Winfrey also reminded viewers to watch a special documentary on PBS on May 16, marking the 50th anniversary of the Freedom Rides during the summer of 1961.
In a powerful and historic hour, Oprah welcomed 178 surviving members — including Rep. John Lewis, Rev. C.T. Vivian and Atlanta businessman Hank Thomas — of the Freedom Rides in one of the largest gatherings of riders since 1961.
Said Winfrey, “As an African-American woman born in Mississippi in 1954 and raised in the south, I owe a deep debt of gratitude to the Freedom Riders, as do we all. I know my life would be different were it not for them.”
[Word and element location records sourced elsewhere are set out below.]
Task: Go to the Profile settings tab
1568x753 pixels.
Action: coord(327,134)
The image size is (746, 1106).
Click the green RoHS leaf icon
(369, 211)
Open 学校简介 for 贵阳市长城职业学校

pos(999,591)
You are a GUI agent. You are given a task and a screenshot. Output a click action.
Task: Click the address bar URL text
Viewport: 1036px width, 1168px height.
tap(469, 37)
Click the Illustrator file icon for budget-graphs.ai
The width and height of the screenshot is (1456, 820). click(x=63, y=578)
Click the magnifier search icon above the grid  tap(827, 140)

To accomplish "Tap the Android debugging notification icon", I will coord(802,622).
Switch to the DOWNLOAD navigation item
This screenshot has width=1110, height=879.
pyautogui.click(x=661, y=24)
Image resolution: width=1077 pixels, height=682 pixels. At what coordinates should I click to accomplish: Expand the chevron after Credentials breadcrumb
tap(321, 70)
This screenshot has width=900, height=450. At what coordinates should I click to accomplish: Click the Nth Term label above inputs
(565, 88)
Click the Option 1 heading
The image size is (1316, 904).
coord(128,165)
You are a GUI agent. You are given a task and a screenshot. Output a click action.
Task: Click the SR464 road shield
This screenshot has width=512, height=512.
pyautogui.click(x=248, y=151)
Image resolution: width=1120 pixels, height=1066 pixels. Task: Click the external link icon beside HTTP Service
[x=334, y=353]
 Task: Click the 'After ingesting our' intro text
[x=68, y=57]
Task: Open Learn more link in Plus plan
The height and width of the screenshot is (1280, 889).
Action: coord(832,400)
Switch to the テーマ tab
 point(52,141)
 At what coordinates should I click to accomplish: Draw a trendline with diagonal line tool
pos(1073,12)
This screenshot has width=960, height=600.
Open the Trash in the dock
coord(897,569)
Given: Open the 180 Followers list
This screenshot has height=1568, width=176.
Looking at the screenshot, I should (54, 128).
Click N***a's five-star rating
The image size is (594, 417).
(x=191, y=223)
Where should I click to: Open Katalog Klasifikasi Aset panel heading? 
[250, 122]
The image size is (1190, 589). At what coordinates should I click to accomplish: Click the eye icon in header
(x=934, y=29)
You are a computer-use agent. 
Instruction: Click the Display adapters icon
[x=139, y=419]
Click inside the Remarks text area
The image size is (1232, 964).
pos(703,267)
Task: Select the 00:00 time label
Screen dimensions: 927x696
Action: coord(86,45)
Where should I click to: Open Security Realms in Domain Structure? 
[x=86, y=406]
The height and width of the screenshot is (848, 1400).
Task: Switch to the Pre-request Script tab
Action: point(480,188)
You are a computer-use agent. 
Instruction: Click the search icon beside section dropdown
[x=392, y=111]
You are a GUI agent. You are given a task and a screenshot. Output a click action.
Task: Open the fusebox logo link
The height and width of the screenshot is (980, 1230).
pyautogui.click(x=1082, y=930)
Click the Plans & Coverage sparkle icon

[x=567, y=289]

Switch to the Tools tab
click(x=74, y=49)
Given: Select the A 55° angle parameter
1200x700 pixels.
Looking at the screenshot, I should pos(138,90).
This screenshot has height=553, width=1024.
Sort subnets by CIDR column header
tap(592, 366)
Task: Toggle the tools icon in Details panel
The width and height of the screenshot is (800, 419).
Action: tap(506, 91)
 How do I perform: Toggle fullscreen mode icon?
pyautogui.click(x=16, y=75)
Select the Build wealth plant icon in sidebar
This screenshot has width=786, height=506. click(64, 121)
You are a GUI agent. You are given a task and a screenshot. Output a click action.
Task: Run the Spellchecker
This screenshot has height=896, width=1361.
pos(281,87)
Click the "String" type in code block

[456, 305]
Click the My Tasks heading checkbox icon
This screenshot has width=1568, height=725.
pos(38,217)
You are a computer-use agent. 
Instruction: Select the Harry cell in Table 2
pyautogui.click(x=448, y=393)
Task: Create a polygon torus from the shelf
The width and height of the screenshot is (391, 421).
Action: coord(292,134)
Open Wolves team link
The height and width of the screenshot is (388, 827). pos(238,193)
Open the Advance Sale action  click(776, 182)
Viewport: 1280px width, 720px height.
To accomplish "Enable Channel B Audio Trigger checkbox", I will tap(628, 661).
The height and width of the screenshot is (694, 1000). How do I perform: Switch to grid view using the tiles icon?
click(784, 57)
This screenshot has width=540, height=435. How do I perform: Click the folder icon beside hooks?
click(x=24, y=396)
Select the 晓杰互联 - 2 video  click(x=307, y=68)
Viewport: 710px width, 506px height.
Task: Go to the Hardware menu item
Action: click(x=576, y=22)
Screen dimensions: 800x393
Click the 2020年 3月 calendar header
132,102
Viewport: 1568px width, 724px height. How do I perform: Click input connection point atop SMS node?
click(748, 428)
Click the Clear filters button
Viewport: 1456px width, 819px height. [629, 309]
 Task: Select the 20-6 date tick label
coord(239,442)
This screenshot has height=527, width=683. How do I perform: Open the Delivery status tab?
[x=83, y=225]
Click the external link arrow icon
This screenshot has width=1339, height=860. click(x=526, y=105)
During the episode, Congressman Lewis sat with Elwin Wilson, the man who brutally beat him in South Carolina while he attempted to enter a “Whites Only” waiting room at a bus station. Joining Lewis were other Freedom Riders, who were among the 300 who were jailed at Mississippi’s State Penitentiary (Parchman Farm) to help overthrow segregation, sharing their personal recollections.
Also, Janie Forsyth McKinney, who was just a 12-year-old girl when she braved an angry mob to help the Freedom Riders, recounts the harrowing story of the bus that was set ablaze in front of her father’s grocery store. Hank Thomas called her “an angel” in the midst of all that hate.
Plus, U.S. Attorney General Robert F. Kennedy’s then assistant, John Seigenthaler, talks about the beating he received while he tried to protect protesters.
Winfrey added, “On behalf of all of America, may I say you make us proud to call ourselves American. … We stand in reverence for what you have done…as we look at the courage that you all showed at such a young age.”